57th and 9ths finest three minutes are "Pretty Young Soldier" a rather lovely interpretation of the folk story about a girl who dresses as a boy soldier to get her man. The worst track is "Down Down Down", so bland it virtually doesn't exist. Yet, while the presence of such fillers make 57th and 9th short of classic, the contents do mainly live up to the cover image - the artist looking significantly younger and cheekier than the grizzled yoga veteran we've become used to. A pleasant enough reminder, then, of the old days.


Review from ABC News by Allan Raible


Sting's Latest Album Is His Best Since 1996...


Put quite simply, “57th & 9th” is Sting’s best album since 1996’s under-rated “Mercury Falling.” I’ve wanted Sting to explore his rock side again for a very long time. While this isn’t a pure rock record, there are some appealing, crunchy moments on here. “I Can’t Stop Thinking About You” effectively recalls his work with The Police and provides him with his biggest hit-contender in a long time. The same goes with “50,000” which was written in tribute to David Bowie and Prince and would fit decently next to a classic like “King Of Pain.” On “Petrol Head,” Sting works a blues-rock vein that is surprisingly tough. With a different arrangement, you could imagine it working similar territory as “Demolition Man.” On the deluxe edition he even delivers a live, slightly bluesy version of the early Police highlight “Next To You.”

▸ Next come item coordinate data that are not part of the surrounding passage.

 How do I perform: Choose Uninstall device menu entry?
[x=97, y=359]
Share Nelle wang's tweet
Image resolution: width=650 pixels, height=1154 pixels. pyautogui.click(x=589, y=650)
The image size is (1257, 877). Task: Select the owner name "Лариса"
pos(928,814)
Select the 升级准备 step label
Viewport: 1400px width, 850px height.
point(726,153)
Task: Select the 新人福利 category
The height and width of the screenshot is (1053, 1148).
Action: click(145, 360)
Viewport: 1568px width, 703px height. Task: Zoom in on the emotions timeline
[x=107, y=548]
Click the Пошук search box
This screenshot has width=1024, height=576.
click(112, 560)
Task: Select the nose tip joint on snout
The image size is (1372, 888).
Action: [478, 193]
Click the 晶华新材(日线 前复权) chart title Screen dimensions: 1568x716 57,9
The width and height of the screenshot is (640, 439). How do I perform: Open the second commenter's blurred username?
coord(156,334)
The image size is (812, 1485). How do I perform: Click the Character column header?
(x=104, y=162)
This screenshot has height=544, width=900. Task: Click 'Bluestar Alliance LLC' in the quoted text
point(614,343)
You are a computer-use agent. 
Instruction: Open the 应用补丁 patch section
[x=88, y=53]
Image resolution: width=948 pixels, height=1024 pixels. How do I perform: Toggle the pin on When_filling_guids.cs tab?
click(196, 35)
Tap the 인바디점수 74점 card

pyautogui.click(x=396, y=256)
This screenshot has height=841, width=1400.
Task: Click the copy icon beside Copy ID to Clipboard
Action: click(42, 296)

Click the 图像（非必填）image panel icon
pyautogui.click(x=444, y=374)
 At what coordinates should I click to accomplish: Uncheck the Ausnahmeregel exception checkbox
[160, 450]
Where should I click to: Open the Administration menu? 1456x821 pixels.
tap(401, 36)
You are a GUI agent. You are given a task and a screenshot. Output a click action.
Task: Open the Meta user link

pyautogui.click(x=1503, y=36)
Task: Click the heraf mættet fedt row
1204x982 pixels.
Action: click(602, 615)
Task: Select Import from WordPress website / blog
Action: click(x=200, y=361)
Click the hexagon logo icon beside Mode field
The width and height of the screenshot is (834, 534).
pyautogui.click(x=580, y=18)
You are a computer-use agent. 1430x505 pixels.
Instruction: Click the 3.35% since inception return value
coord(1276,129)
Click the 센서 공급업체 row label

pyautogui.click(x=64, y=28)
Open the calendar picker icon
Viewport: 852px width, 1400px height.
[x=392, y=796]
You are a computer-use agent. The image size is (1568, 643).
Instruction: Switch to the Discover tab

It’s tempting to call this album a return to Sting’s punk roots, but if you go further in the playlist, there are also some strong ballads. The second half of the record is strikingly quiet when compared to the first.


This isn’t quite the powerhouse album it could have been but it’s a very strong reminder that Sting is indeed one of pop’s finer master-craftsmen. To many, “57th & 9th” showcases the return of the version of Sting that has been missing for some time. After years of wandering and experimentation, it is good to have him back.


“I Can’t Stop Thinking About You” This is most definitely among Sting’s best solo singles to date. It’s an eye-opening return to form of the grandest kind and proof that he still has a hungry side. This track is insistent and infectious in all the best ways.


“50,000” This is a ballad of sorts but it still balances a feeling of sadness with a spiky, building energy. Again, this is another strong tune with a lot of potential.


“Heading South On The Great North Road” This track from the album’s quieter half shows Sting’s classically-minded side delivering a tune that sounds like a traditional folk song for the ages. While this more literary side in this case probably won’t lead to radio spins, it still shows Sting at his songwriting best.